Well, I've got this output. It's still there in the UTX-- like, someone spent here. It's like, this a transaction in the first one. It's an op_return output. So it's got some extra data. But op_return means it's invalid. It can't spend it.
Can you tell me what the data is? Do you think it'll be able to? If you query, hey, here's this output, what do you think the response will be? Yea, nay? Nay, OK, I'm seeing nays. Yeah.
Nope. If it's an op_return output, even though it's unspent, well, it's unspendable. So you don't put it in the UTXO database, because you just see, oh, this output, op_return is in there. Don't bother putting it in. No one will ever be able to spend it. So there's no reason to put it in.
So op_returns are used to sort of commit to data and all these different protocols. But the actual normal code won't store them. Anything else?
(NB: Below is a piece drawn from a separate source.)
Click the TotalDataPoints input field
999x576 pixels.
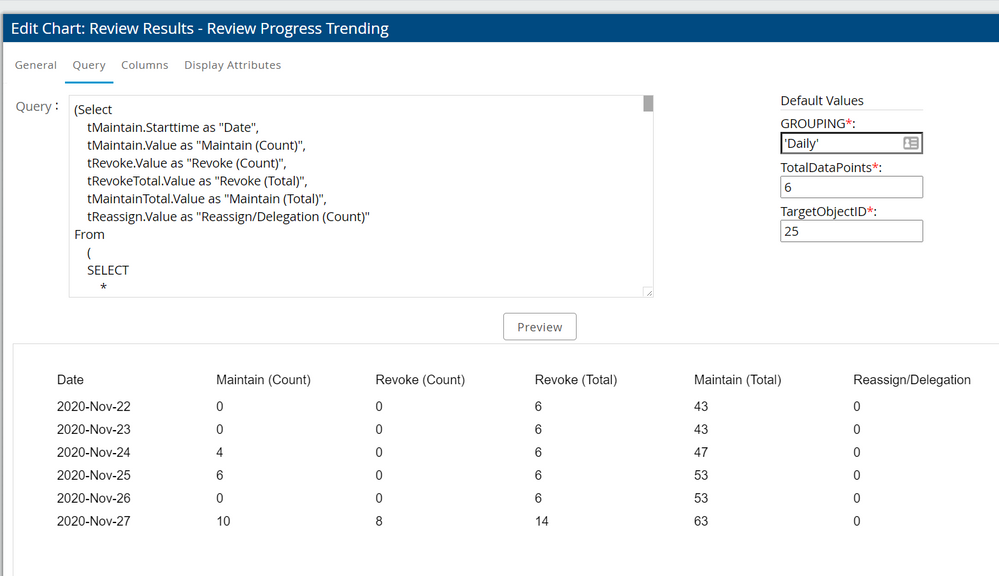(x=851, y=187)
Next one, this one-- hey, I have a public key. And here's the hash of my public key. This is essentially an address. So we didn't talk about addresses. But the Bitcoin addresses that start with like a 1, and then have these alphanumeric stuff-- it's just a different encoding, slightly shorter than hexadecimal, for a pubkey hash.
So you say, hey, I've got this. I have a private key. I just computed the public key. I hashed it. I got this.
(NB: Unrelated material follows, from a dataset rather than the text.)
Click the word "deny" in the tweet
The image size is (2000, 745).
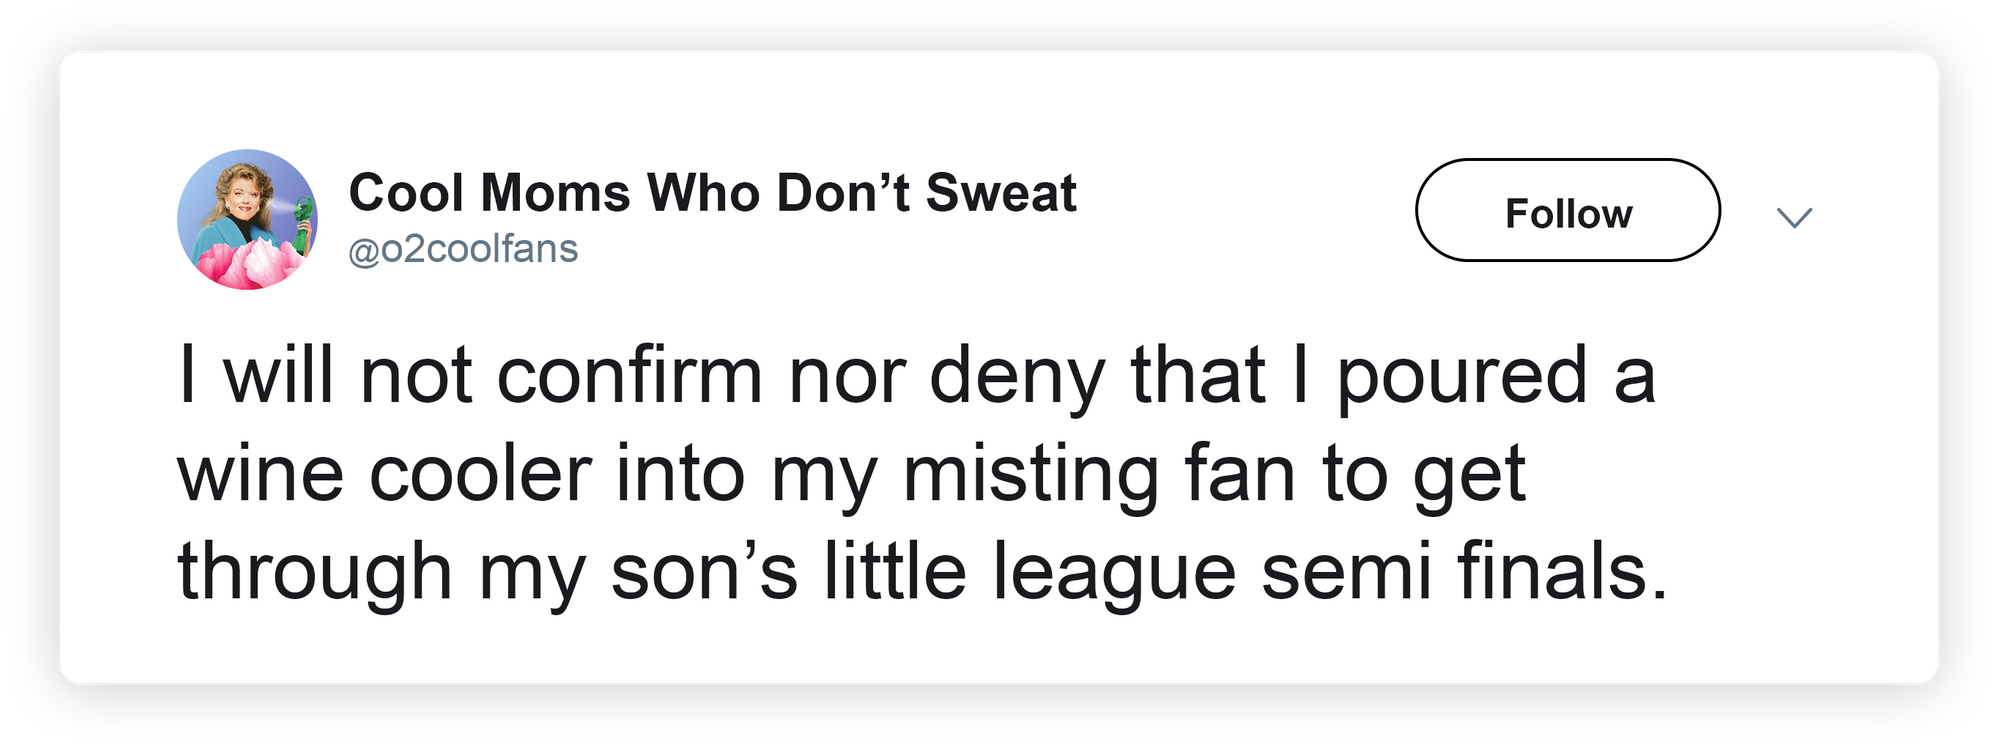click(x=1017, y=376)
Do I have any money? I think I did. I don't remember. But I remember my private key. I backed that up. That was the important part.
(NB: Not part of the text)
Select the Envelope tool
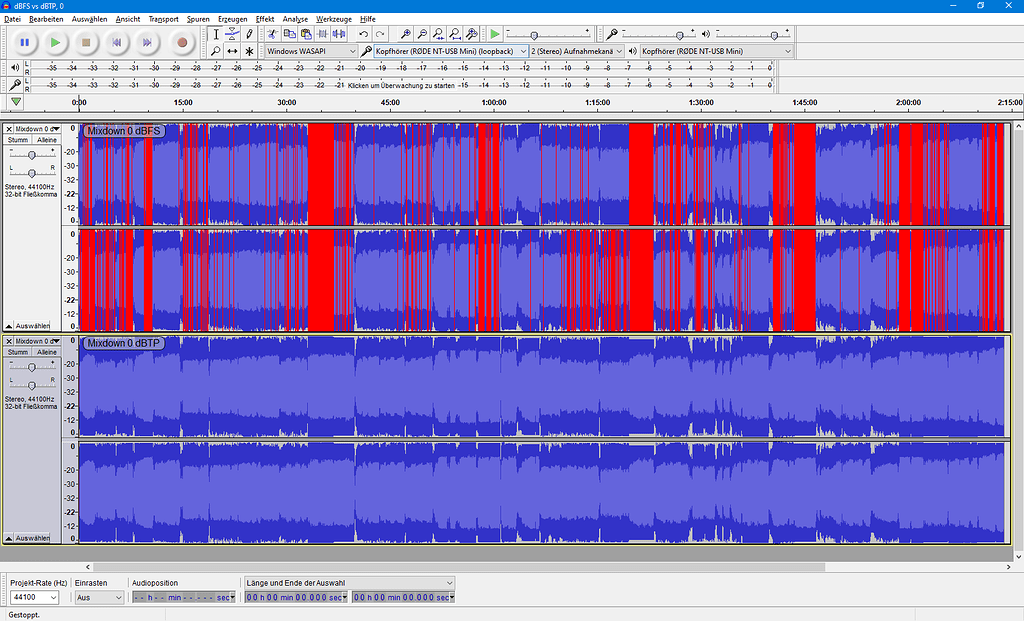This screenshot has height=621, width=1024. tap(232, 34)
Everyone says keep your private keys. So I have my private key. But all this data and all this blockchain stuff, I lost my computer. But I have my private, so I've got my money. How many coins do I have? How many outputs?
What do you think the full node will tell you? Yeah, any ideas? It'll say, I don't know.
Well, you're going to have to search through everything in chainstate. And it doesn't index based on the public key script, only the transaction ID index there. It's a key-value store, and the key is this 36-byte txid:index.
So this is a very real problem. Like, OK, I backed up my key. Or I took my private keys to some other computer or something like that. And this is fairly-- it's gotten a lot faster. It used to take hours, where you had a hard drive, and you're like, OK, import a key to this wallet.
And it's like, well, when did you do transactions? It has to look through the entire blockchain, [INAUDIBLE] and linearly, to see if any of these transactions have an output that matches that, and then says, oh, yeah, you got money back in 2013. Oh, then you spent it-- and sort of replays things, because it doesn't have an address index.
Next one-- this is an example. How many coins-- so you say, hey, here's this output, this transaction:1, how many coins does it have? Will the full node be able to tell you this? Yea, nay? I'm seeing a bunch of nays. No, it will. Yeah, this is the one thing it can do.
So if you say, hey, 7434, dot, dot, dot, colon 1, it'll know that. That's in the UTXO DB, because that's the key that the UTXO DB sorts by. So yep, this is a UTXO. It's unspent. And it has a bunch of coins.
And this is fairly recent. I was just looking through. Someone got a couple million bucks worth, cool. Is that a million? Man.
Yeah, it's a new UTXO set, hasn't been spent, and you can sort quickly based on txid:index pair. So I think this is in some software called an outpoint, where it's like, you concatenate them. And it ends up being 36 bytes.
This is 32 bytes. This is 4. So you sort of have a 36-byte outpoint, which describes what goes into the UTXO database.
AUDIENCE: But once it gets respent, it's hard to find it again.
TADGE DRYJA: Yeah, once this is spent, you delete it from the UTXO, and you won't remember it anymore. It'll just be, hey, you, how many coins does this have? You're like, well-- well, you can still answer it. You say "none."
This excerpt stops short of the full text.